● STATED PROBLEM A
In the biography of John Cathanach MacDonald, which son fled to Ireland and became the next head of the lineage?
● STATED PROBLEM B
Condense the paragraph of the biography of John Cathanach MacDonald that begins "MacDonald was a son of John Mor MacDonald" into a shorter version that retains its main facts.
● STATED PROBLEM C
From the biography of John Cathanach MacDonald, write out word for word everything from "John Cathanach MacDonald, 4th" down to "of the lineage.)".

● TEXT PROVIDED
-- Start --

John Cathanach MacDonald, 4th of Dunnyveg (Scottish Gaelic: Seán Cathanach Mac Dhòmhnaill), Scottish-Gaelic lord, killed 1499.

Biography 
MacDonald was a son of John Mor MacDonald, 3rd of Dunnyveg and Sabina, daughter of Felim O'Neill of Clandeboy. John Mor was charged with treason and refused to surrender to King James IV of Scotland. With his father and three sons they were captured through the treachery of their kinsman, John MacIan of Ardnamurchan. MacDonald and his sons (John Mor, John Og, and Donald Balloch) were tried, convicted of treason and hung on the Boroughmuir (now Burgh Muir) in 1499. (A fourth son, Alexander, had fled to Ireland and thus became the next head of the lineage.)

-- End --

● DATASET CONTENT
-- Start --

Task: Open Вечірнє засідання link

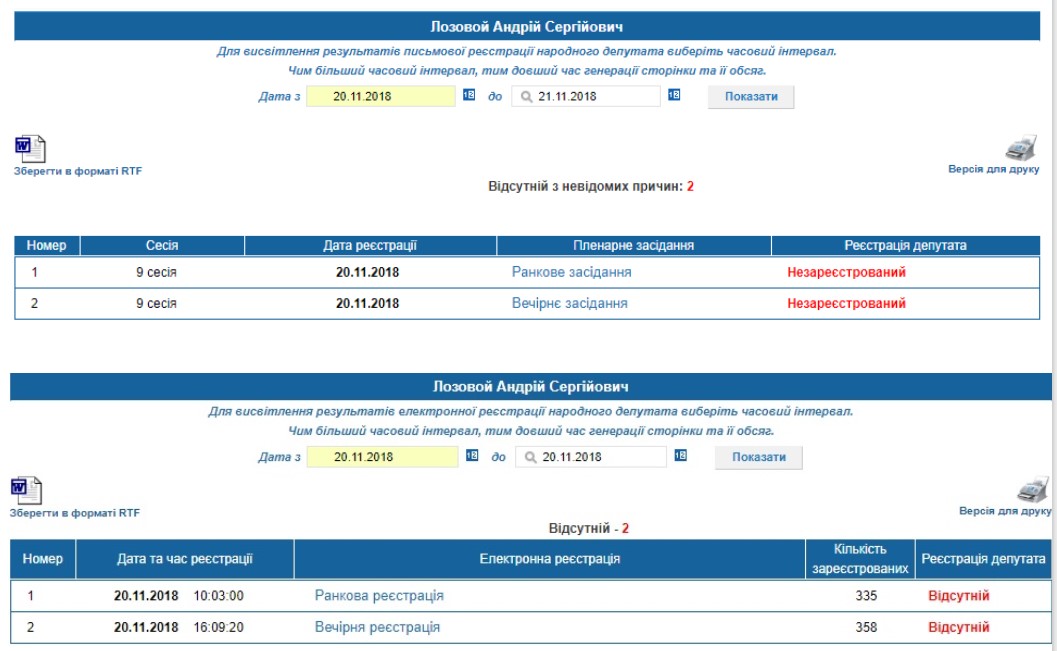Action: (570, 303)
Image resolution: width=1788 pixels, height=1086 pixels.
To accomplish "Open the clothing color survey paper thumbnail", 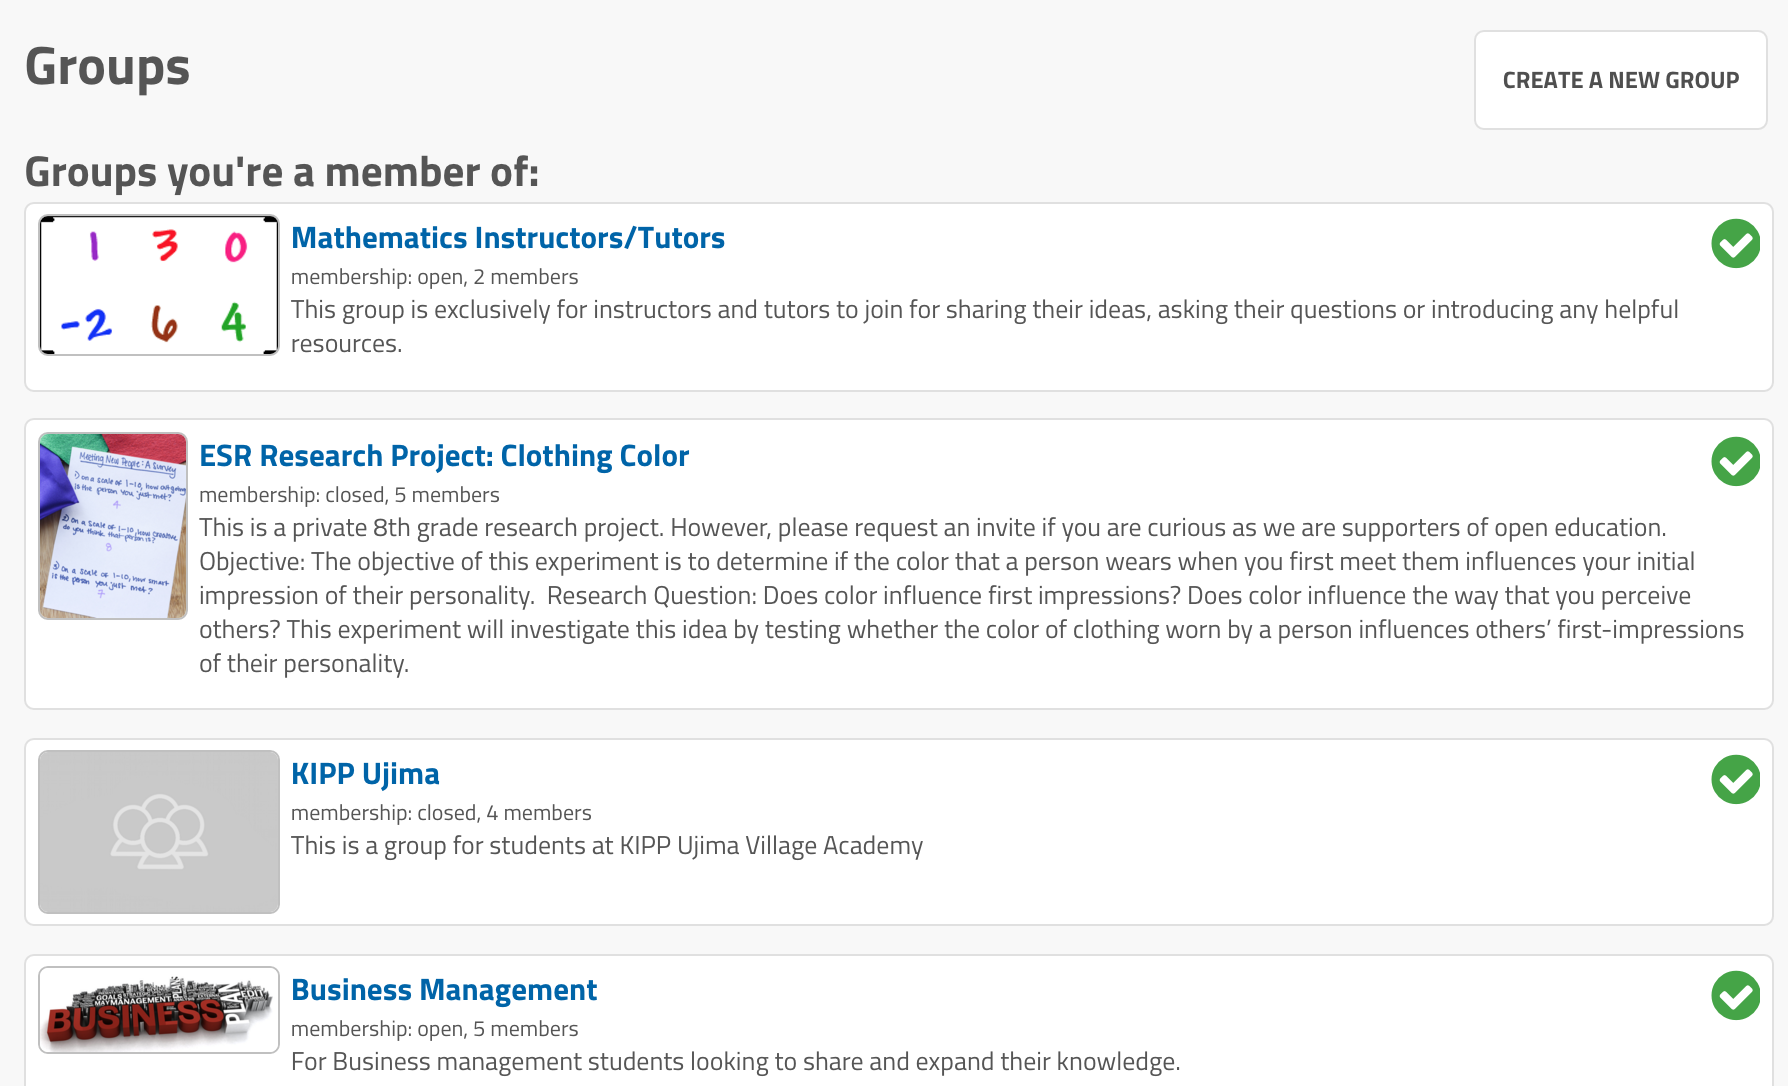I will click(113, 526).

-- End --

● PROBLEM SOLUTION A
Alexander, the fourth son.

● PROBLEM SOLUTION B
MacDonald was the son of John Mor MacDonald, 3rd of Dunnyveg, and Sabina, daughter of Felim O'Neill of Clandeboy. Charged with treason, John Mor refused to surrender to King James IV of Scotland. They were captured through the treachery of their kinsman John MacIan of Ardnamurchan. MacDonald and his sons John Mor, John Og, and Donald Balloch were tried, convicted of treason, and hanged on the Boroughmuir (now Burgh Muir) in 1499. A fourth son, Alexander, fled to Ireland and became the next head of the lineage.

● PROBLEM SOLUTION C
John Cathanach MacDonald, 4th of Dunnyveg (Scottish Gaelic: Seán Cathanach Mac Dhòmhnaill), Scottish-Gaelic lord, killed 1499.

Biography 
MacDonald was a son of John Mor MacDonald, 3rd of Dunnyveg and Sabina, daughter of Felim O'Neill of Clandeboy. John Mor was charged with treason and refused to surrender to King James IV of Scotland. With his father and three sons they were captured through the treachery of their kinsman, John MacIan of Ardnamurchan. MacDonald and his sons (John Mor, John Og, and Donald Balloch) were tried, convicted of treason and hung on the Boroughmuir (now Burgh Muir) in 1499. (A fourth son, Alexander, had fled to Ireland and thus became the next head of the lineage.)